:: Vorgegebener Text ::
+===+

Über Loops

Der folgende Text ist eine kurze Einführung zu Tilman Baumgärtels Buch Schleifen. Zur Geschichte und Ästhetik des Loops, das soeben bei Kadmos erschienen ist. Das letzte Kapitel daraus – Im Rhythmus bleiben. Loops und die Homöostase der Moderne – gibt es hier als Leseprobe. Das Buch hat auch eine Website.

1983 kaufte ich von unserem Nachbarn einen Commodore 64, den bis heute meistverkauften Computer der Welt. Der Nachbar wollte sich ein neueres Modell anschaffen, und so kam ich für hundert Mark Gymnasiasten-Taschengeld an meinen ersten Rechner samt einem Handbuch für die Programmiersprache BASIC. Zu dieser Zeit hatten Computer nur rudimentäre graphische Interfaces, und um sie bedienen zu können, musste man eine Programmiersprache beherrschen. So machte ich mich – nach einigen Runden der mitgelieferten Spiele Donkey Kong und Scramble – daran, die ersten BASIC-Befehle in den Rechner ein zu geben.

+===+

:: Die Aufgaben ::
1. Fasse den Absatz im Text über Loops, der mit „1983 kaufte ich“ beginnt, bitte als kurze Stichpunktliste zusammen.
2. Führe den Text über Loops im Anschluss an seinen letzten Satz um einen Absatz weiter.

:: Angezeigte Daten ::
+===+

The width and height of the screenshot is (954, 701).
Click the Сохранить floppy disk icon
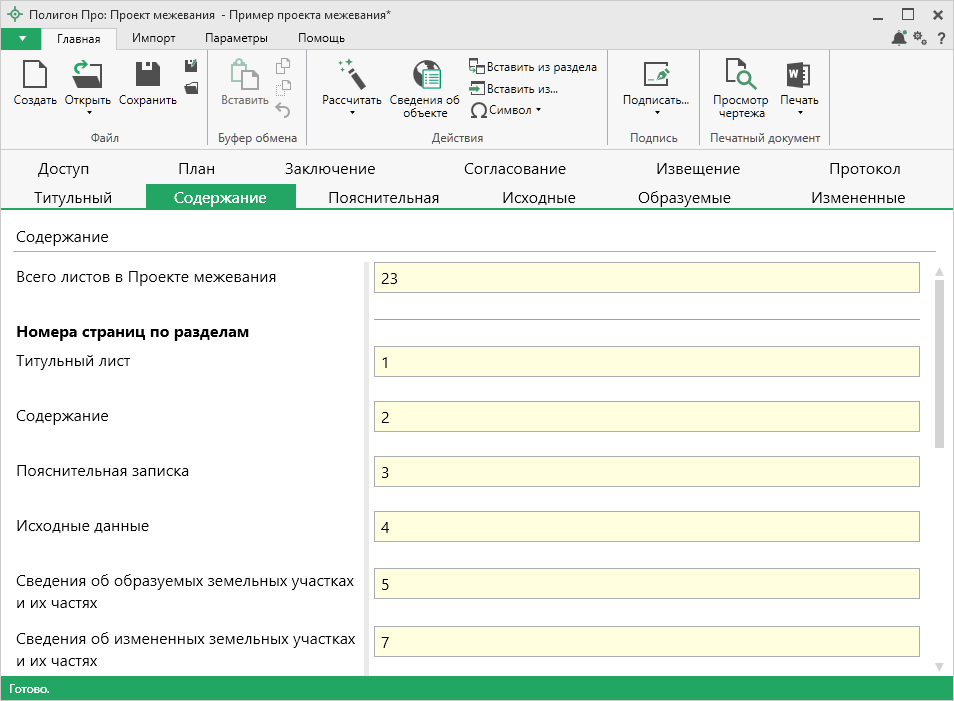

+===+

:: Antworten je Aufgabe ::
1.
- 1983: Kauf eines Commodore 64, des bis heute meistverkauften Computers der Welt, vom Nachbarn
- Der Nachbar wollte sich ein neueres Modell anschaffen.
- Preis: hundert Mark Gymnasiasten-Taschengeld, dazu ein Handbuch für BASIC
- Computer hatten damals nur rudimentäre grafische Interfaces; zur Bedienung musste man eine Programmiersprache beherrschen.
- Nach einigen Runden der mitgelieferten Spiele Donkey Kong und Scramble ging es an die ersten BASIC-Befehle.

2.
In dem Handbuch war das erste Programm, das man ausprobieren sollte, das folgende:

100 PRINT „HALLO“
200 GOTO 100
RUN

Der Vorteil von BASIC besteht darin, dass seine Befehle im Gegensatz zu anderen Programmiersprachen eine gewisse Nähe zur Umgangssprache haben. Sie sind in einer durchnummerierten Liste angeordnet, die der Computer nacheinander abarbeitet. Das RUN befahl dem Computer, mit der Ausführung des Programms zu beginnen. Der Befehl PRINT „HALLO“ sagt dem Rechner, dass er das Wort „HALLO“ auf den Monitor zeigen soll. Der zweite, GOTO, ordnet an, dass das Programm wieder zum ersten Befehl in der Liste zurückspringen soll, also zu PRINT „HALLO“. Was das kleine Programm tat, war daher nichts weiter, als immer wieder das Wort „HALLO“ einen Buchstaben nach dem anderen in Versalien auf den Monitor zu schreiben.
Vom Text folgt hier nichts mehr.